Items from a dataset:
================

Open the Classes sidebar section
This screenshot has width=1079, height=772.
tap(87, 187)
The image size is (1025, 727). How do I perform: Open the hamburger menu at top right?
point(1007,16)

================

## Task statement
Rewrite the data above as a numbered list and leave out any blank lines.

## Solution below
1. Open the Classes sidebar section
2. This screenshot has width=1079, height=772.
3. tap(87, 187)
4. The image size is (1025, 727). How do I perform: Open the hamburger menu at top right?
5. point(1007,16)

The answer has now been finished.